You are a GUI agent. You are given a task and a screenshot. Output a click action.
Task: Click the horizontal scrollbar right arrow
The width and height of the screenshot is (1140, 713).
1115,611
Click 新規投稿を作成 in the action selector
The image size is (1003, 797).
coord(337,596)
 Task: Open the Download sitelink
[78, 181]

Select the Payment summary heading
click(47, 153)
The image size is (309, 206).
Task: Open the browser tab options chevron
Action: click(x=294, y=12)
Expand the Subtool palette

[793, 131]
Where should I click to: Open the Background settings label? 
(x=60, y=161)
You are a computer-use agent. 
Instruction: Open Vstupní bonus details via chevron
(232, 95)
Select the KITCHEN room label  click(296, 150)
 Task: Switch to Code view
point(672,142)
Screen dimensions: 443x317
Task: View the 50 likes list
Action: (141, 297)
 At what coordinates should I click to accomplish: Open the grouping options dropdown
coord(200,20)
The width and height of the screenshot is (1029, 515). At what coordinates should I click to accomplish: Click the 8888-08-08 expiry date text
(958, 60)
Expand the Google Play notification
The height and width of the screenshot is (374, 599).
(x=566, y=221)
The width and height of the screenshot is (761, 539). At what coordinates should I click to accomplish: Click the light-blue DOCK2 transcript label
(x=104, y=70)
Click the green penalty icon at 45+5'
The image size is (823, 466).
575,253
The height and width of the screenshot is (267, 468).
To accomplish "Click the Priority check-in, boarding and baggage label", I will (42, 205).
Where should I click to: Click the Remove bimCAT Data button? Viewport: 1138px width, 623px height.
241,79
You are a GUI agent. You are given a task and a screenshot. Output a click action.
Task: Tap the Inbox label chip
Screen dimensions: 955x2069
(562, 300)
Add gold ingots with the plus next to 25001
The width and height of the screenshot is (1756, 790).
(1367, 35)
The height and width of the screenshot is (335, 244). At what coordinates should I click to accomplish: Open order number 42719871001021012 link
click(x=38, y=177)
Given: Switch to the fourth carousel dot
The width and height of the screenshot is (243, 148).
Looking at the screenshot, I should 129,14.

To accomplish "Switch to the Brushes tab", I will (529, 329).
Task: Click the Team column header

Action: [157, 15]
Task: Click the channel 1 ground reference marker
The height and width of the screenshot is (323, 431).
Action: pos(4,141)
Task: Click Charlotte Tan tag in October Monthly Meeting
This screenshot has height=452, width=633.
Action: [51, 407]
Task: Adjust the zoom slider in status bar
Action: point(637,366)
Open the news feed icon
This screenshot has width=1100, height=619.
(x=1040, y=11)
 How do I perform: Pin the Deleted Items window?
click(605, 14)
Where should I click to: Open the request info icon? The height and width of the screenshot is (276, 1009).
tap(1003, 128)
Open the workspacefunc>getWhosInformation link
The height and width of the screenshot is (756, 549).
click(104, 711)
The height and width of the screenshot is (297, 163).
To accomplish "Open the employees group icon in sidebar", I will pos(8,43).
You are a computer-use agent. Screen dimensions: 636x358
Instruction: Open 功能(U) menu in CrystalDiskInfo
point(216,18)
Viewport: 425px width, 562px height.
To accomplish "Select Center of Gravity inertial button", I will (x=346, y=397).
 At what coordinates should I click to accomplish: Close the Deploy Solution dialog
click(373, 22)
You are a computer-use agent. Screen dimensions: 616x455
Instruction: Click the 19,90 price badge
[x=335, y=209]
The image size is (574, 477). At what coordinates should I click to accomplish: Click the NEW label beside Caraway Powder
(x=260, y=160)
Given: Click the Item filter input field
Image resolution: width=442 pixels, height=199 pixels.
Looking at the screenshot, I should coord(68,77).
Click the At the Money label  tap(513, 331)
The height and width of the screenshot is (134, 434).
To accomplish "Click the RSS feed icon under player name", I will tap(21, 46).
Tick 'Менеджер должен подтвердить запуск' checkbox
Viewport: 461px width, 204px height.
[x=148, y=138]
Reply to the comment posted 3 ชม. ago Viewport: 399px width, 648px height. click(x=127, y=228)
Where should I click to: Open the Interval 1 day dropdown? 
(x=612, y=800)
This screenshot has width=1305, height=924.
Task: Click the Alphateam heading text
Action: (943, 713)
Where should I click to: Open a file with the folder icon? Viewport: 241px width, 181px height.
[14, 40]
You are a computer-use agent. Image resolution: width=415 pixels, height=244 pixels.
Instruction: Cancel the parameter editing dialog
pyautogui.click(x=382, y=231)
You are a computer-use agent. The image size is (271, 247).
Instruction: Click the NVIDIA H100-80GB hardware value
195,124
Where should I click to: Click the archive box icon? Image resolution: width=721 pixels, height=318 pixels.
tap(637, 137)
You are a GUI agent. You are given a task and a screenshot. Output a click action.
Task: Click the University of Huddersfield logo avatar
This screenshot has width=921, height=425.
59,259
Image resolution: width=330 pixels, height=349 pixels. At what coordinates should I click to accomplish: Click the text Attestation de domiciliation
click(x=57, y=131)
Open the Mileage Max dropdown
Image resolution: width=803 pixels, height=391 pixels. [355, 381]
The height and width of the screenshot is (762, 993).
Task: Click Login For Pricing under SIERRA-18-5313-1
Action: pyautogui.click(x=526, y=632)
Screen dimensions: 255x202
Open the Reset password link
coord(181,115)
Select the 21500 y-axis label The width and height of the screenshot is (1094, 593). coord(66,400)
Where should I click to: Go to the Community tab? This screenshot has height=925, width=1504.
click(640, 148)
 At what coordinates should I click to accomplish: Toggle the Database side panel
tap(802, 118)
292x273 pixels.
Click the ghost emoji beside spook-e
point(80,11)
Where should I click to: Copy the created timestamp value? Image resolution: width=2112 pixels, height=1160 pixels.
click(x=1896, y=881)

:: What to work on ::
Report all lines of the data that include the word "agent".

:: Task answer ::
You are a GUI agent. You are given a task and a screenshot. Output a click action.
You are a computer-use agent. 
You are a GUI agent. You are given a task and a screenshot. Output a click action.
You are a computer-use agent. Screen dimensions: 636x358
You are a computer-use agent. Screen dimensions: 616x455
You are a computer-use agent. Image resolution: width=415 pixels, height=244 pixels.
You are a computer-use agent. The image size is (271, 247).
You are a GUI agent. You are given a task and a screenshot. Output a click action.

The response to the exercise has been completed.